Available data Start Marker

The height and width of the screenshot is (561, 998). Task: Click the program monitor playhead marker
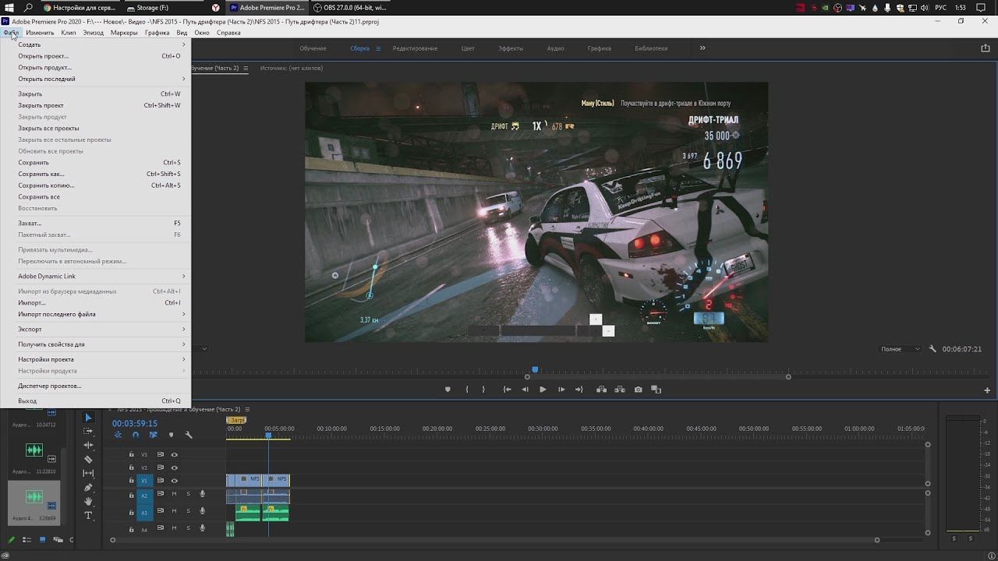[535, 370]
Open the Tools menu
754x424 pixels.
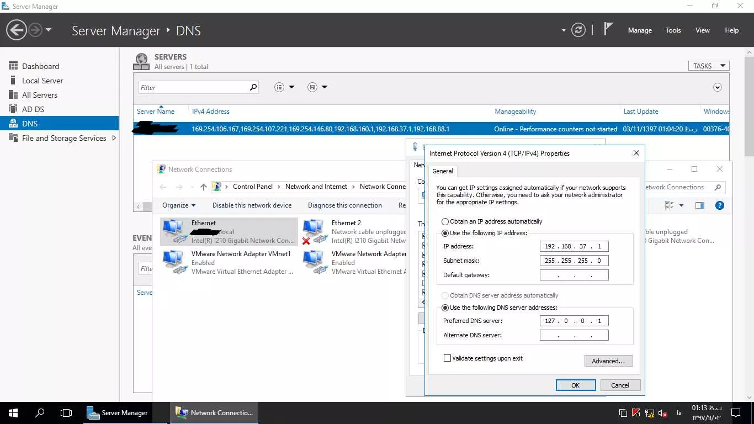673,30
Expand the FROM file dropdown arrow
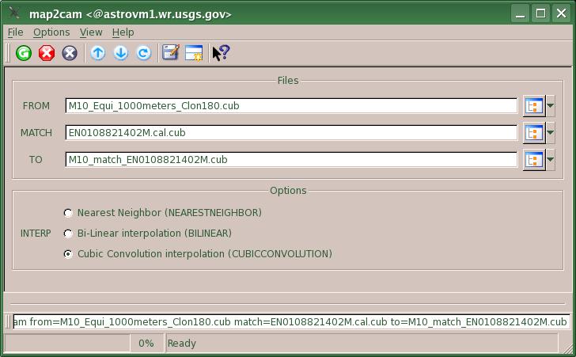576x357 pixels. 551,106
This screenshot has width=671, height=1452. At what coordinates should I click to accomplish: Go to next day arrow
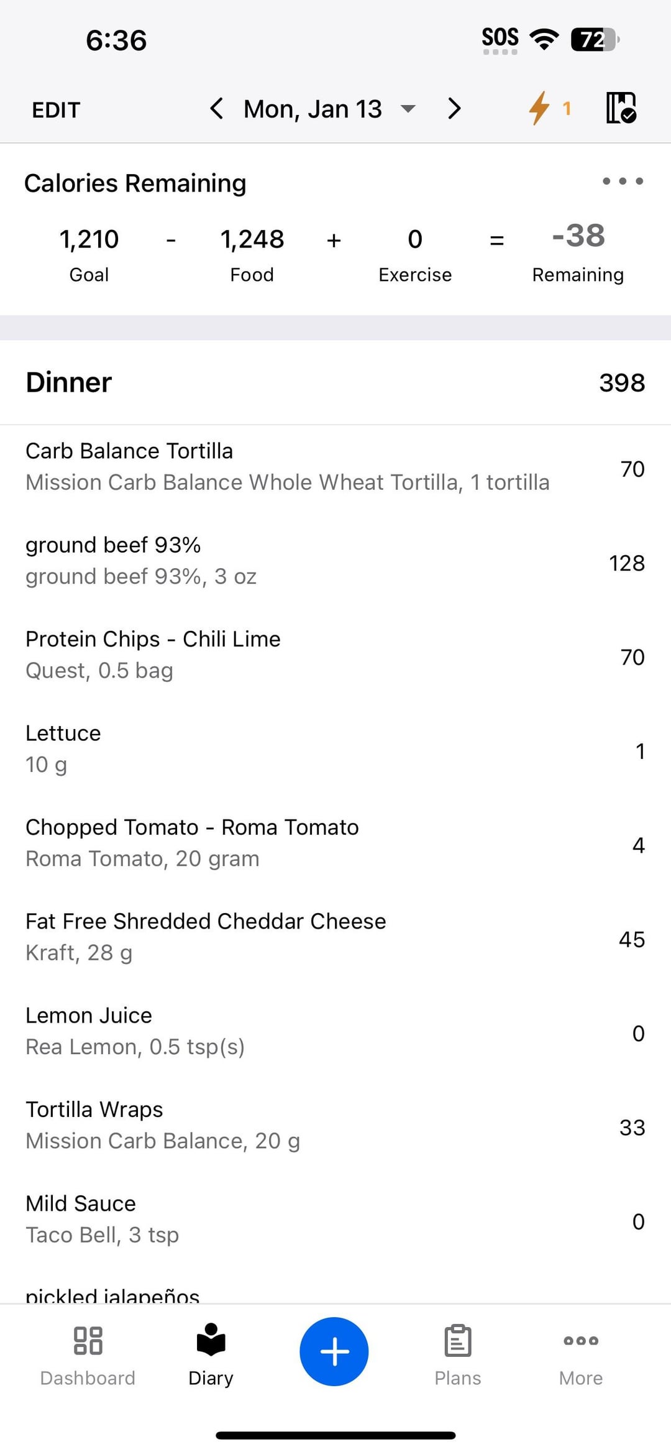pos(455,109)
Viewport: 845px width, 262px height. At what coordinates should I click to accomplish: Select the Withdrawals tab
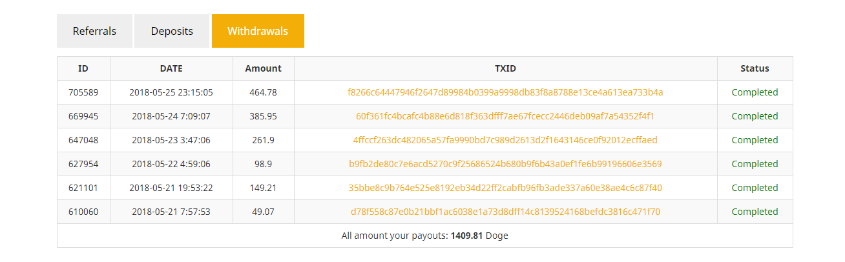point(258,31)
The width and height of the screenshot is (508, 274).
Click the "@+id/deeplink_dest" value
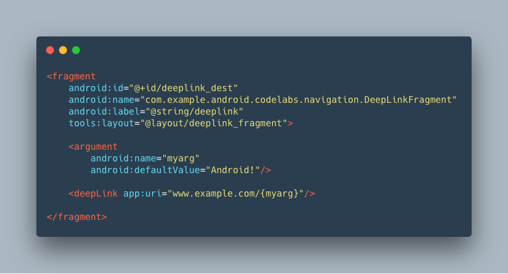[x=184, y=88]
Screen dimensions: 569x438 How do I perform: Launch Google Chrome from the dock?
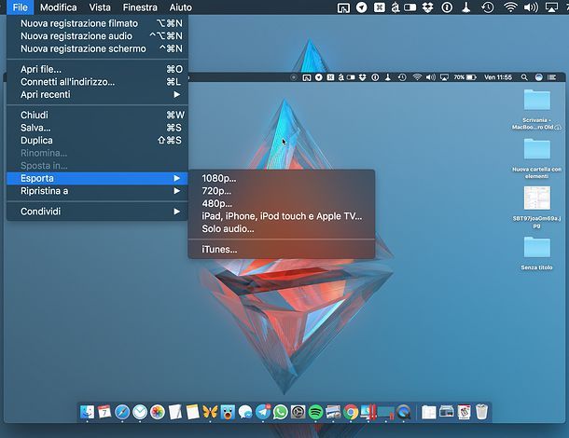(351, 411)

Available data End Marker

Activity →
Nothing but the exact text of the records should appear in your answer, with no pictures. Please write it out.

Reply →
The height and width of the screenshot is (561, 998). Task: Click the program monitor playhead marker
[535, 370]
Open the Tools menu
754x424 pixels.
673,30
Expand the FROM file dropdown arrow
576x357 pixels. 551,106
This screenshot has width=671, height=1452. At what coordinates should I click to accomplish: Go to next day arrow
pos(455,109)
Viewport: 845px width, 262px height. At what coordinates should I click to accomplish: Select the Withdrawals tab
point(258,31)
The width and height of the screenshot is (508, 274).
Click the "@+id/deeplink_dest" value
[x=184, y=88]
Screen dimensions: 569x438 How do I perform: Launch Google Chrome from the dock?
(351, 411)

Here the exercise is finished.